__TO DO__
Return the lines from the one containing "Cancel the rule" up to and including the one containing "click(x=381, y=244)", reproduced with no changes.

__INPUT__

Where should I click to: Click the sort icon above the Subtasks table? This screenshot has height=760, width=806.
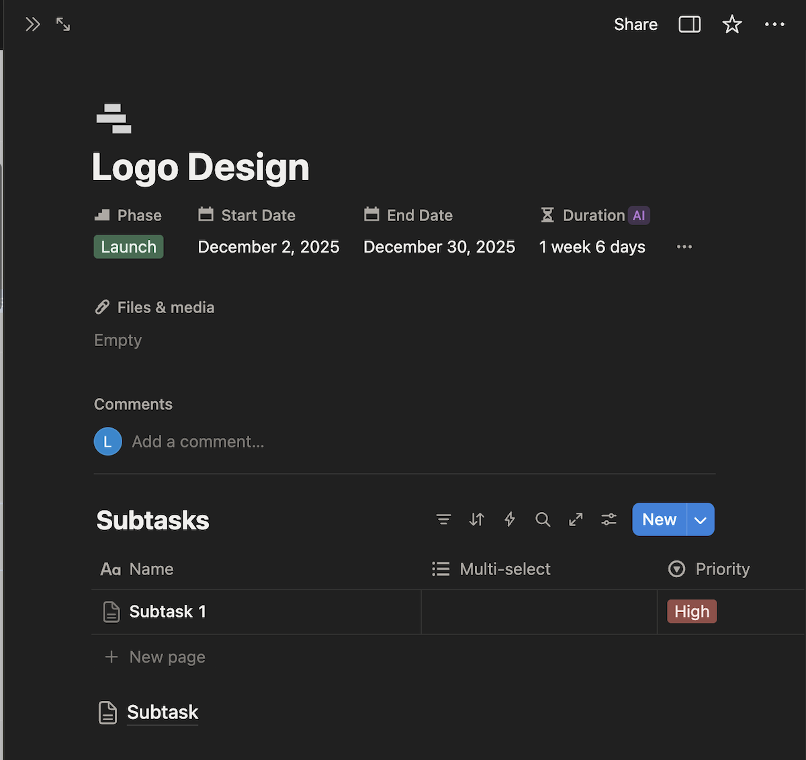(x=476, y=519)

* * *

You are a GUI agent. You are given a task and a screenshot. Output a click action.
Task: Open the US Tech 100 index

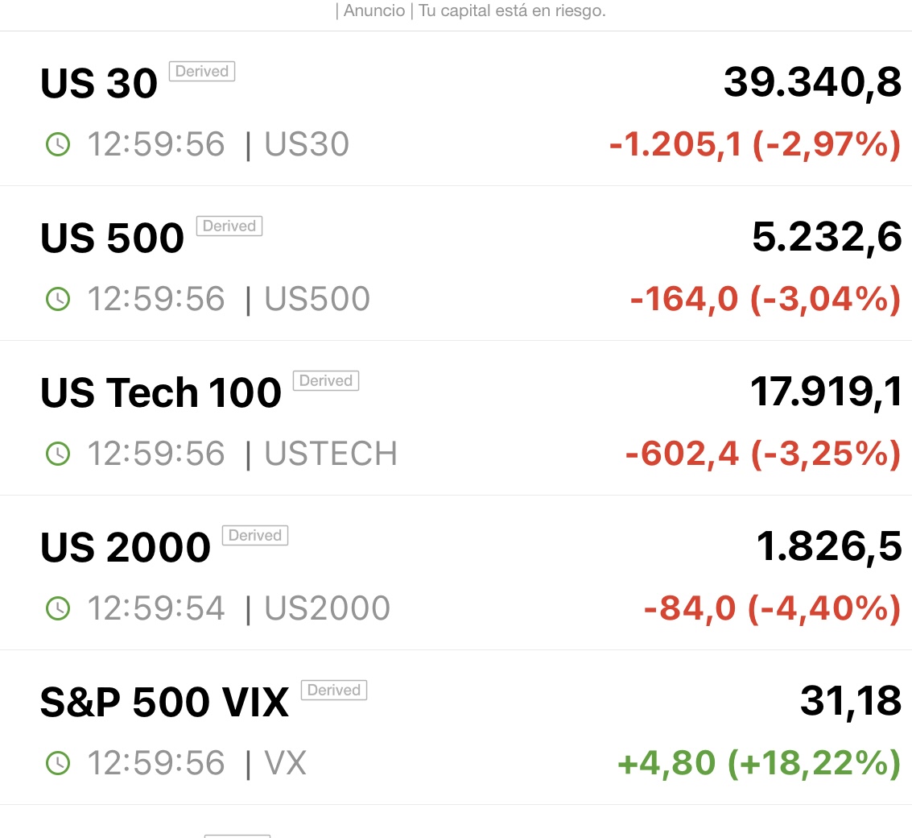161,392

---

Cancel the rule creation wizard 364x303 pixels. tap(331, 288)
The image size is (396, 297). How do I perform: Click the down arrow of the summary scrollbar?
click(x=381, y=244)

__RESULT__
Cancel the rule creation wizard 364x303 pixels. tap(331, 288)
The image size is (396, 297). How do I perform: Click the down arrow of the summary scrollbar?
click(x=381, y=244)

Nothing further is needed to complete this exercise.